Tetanus – particularly the neonatal form – remains a significant public health problem in non-industrialized countries. There are about one million cases of tetanus reported worldwide annually, causing an estimated 300,000 to 500,000 deaths each year.[2]
In the United States, approximately 100 people become infected with tetanus each year, and there are about five deaths from tetanus each year.[13] Nearly all of the cases in the United States occur in unimmunized individuals or individuals who have allowed their inoculations to lapse,[13] whereas most cases in developing countries are due to the neonatal form of tetanus.
Tetanus is the only vaccine-preventable disease that is infectious but is not contagious.[2][13]
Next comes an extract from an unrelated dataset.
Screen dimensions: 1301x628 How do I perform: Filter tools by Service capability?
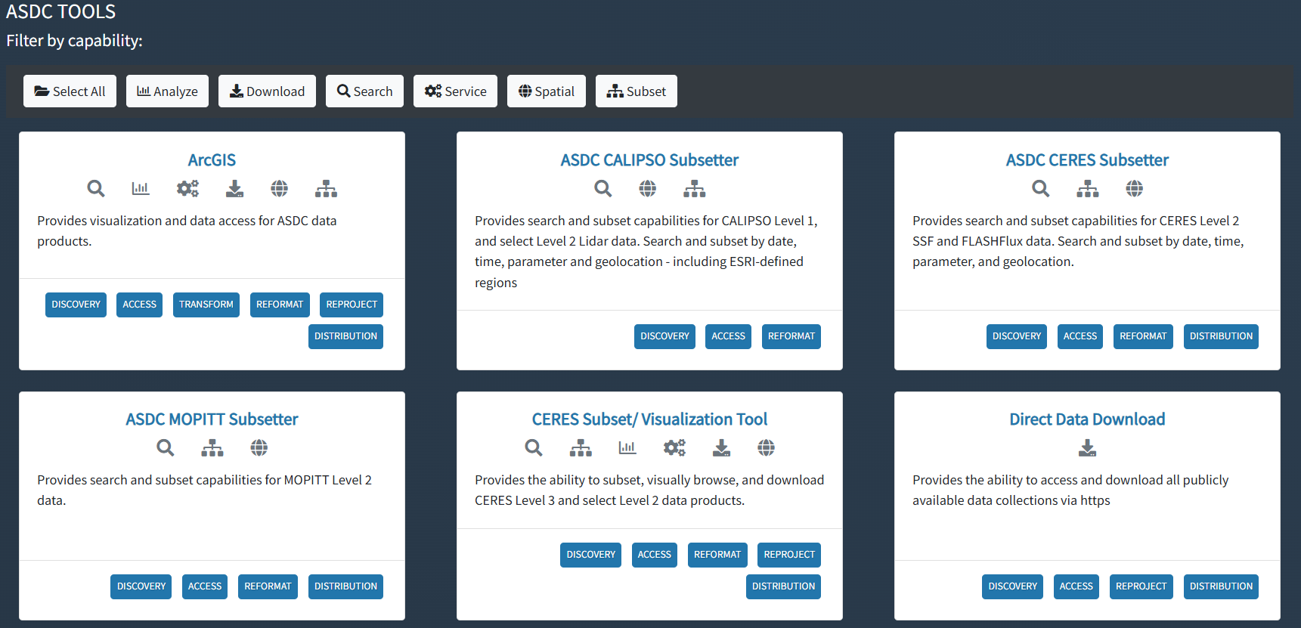click(455, 91)
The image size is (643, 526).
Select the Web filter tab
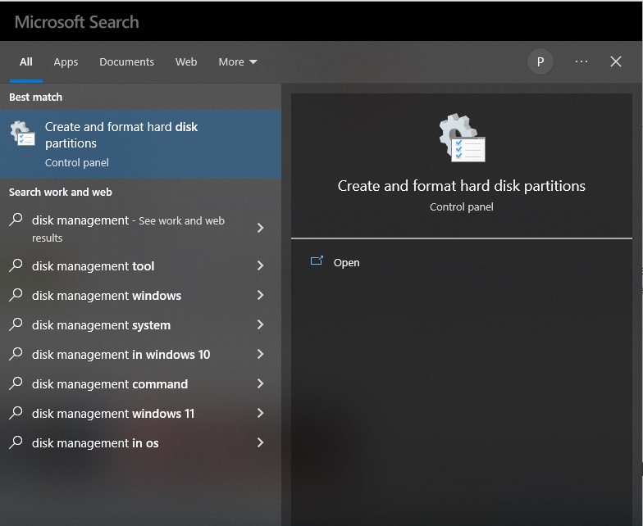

Tetanus was well known to ancient people who recognized the relationship between wounds and fatal muscle spasms. The word "tetanus" is derived from the Greek τέτανος tetanos meaning "taut", and τείνειν teinein to "stretch".[14] In 1884, Arthur Nicolaier isolated the strychnine-like toxin of tetanus from free-living, anaerobic soil bacteria. The etiology of the disease was further elucidated in 1884 by Antonio Carle and Giorgio Rattone, who demonstrated the transmissibility of tetanus for the first time. They produced tetanus in rabbits by injecting pus from a patient with fatal tetanus into their sciatic nerves. In 1889, C. tetani was isolated from a human victim by Kitasato Shibasaburo, who later showed that the organism could produce disease when injected into animals, and that the toxin could be neutralized by specific antibodies. In 1897, Edmond Nocard showed that tetanus antitoxin induced passive immunity in humans, and could be used for prophylaxis and treatment. Tetanus toxoid vaccine was developed by P. Descombey in 1924, and was widely used to prevent tetanus induced by battle wounds during World War II.[2]